An op-ed piece by Garry Wills in today’s New York Times contends that despite the news from New Hampshire, Bill Bradley continues to pose a greater threat to Al Gore than John McCain does to George W. Bush. Wills doubts that either challenger can win, but he thinks Bradley will play the “spoiler” for his party’s likely nominee while McCain won’t for his. As is often the case with Wills, the argument is both provocative and riddled with holes. Here are three of the obvious fallacies.
First fallacy: that all non-McCain Republican support ultimately belongs to Bush. “If the ludicrous candidates were removed from the Republican side, almost all their combined vote–20 percent–would have gone to Mr. Bush, giving him 50 percent of the total,” he writes. “The right wing of the party, which splintered its vote among the also-rans, has its doubts about Mr. Bush, but it abominates Mr. McCain.”

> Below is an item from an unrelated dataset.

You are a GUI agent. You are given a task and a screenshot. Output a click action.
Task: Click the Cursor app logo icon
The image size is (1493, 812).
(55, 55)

On what basis does Wills assume that Bush and not McCain would have been the second choice of people who voted for Steve Forbes, Alan Keyes, and Gary Bauer in New Hampshire? I think he may be confusing the conservative party establishment–Mitch McConnell and Tom DeLay–with the conservative anti-establishment that the ludicrous candidates represent. You might assume that because Bush is running to the right of McCain on the issue of taxes, he is closer in ideological terms to the three guys from the far right. But to many followers of Keyes, Forbes, and Bauer, there is essentially no difference between Bush and McCain on issues they care about. When it comes to attitude, however, McCain is much closer to the fringe fellows. Like them, he speaks to a desire to shake up the political status quo. Bush is the political status quo. Moreover, Forbes and Bauer have been running mostly against Bush and seem to have developed a genuine dislike for him. It is not beyond the realm of possibility that Bauer, who announces his withdrawal tomorrow, might come around to endorsing McCain.

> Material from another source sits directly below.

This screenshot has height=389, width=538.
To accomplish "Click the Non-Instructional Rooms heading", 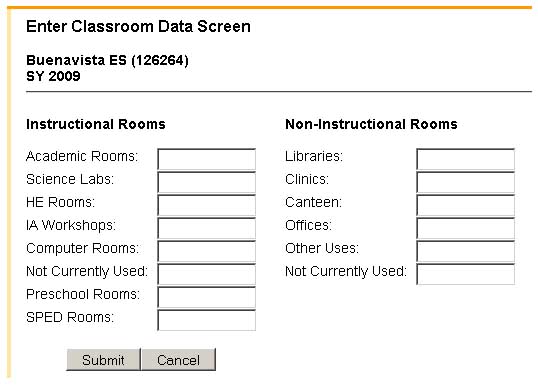I will 371,124.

Second fallacy: that the press is carrying water for Bradley. Writes Wills, “Mr. Bradley is the ‘insurgent’ of the fashionable fat cats–who include, of course, his cheerleaders in the press.” You might have made a good case that the press was boosting Bradley’s chance as recently as a month ago. But in recent weeks, Bradley’s obvious disdain for the press and the behind-the-curve style of his campaign have taken a toll. Reporters no longer love or even like him much. If you doubt this, compare these two treatments of Bradley in Time: a reverential cover story pegged to Bradley’s announcement tour in September and last week’s early obituary titled “A Sense of Where You’re Not.” If you want to see journalistic cheerleading these days, you have to ride the McCain bus.
Third fallacy: that Bradley is better positioned than McCain because of money. “[Bradley] is the champion of campaign finance reform who has outspent Mr. Gore, and he can continue to dog Mr. Gore only because his coffers are full of the very money he calls unclean,” Wills writes. It’s certainly the case that Bradley harms Gore by forcing him to deplete resources that could otherwise be used for the general election. But the same is true on the Republican side, where the combined resources of McCain and his useful idiot Steve Forbes actually exceed those of the Texas governor. And unlike Bradley, Forbes is not bound by state-by-state spending limits: He can do the front-runner as much damage with negative ads as amuses him. Moreover, money is now pouring into to McCain’s coffers as a result of his New Hampshire victory.
The fallacious Garry Wills notwithstanding, I would argue that while Bradley has been mostly beneficial to Gore, McCain will be mainly harmful to Bush. Bradley’s challenge has forced Gore to get his act together; it turned his fat and lazy campaign into a fighting machine. And by running to Gore’s left, Bradley has actually helped position the vice president toward the center, where he’ll want to be for the November election. There are exceptions to this, namely gays in the military, but it’s true as a general rule. On the GOP side, meanwhile, McCain is doing Bush much less good. At least so far, the contest seems to be exposing Bush’s weaknesses as a campaigner rather than drawing out his buried strengths. And by running to the center himself, McCain has prompted Bush to run to his right. As he attempts to run to McCain’s right in South Carolina, Bush is likely to say things–about the Confederate flag, abortion, and taxes–that can and will be used against him by the Democratic nominee.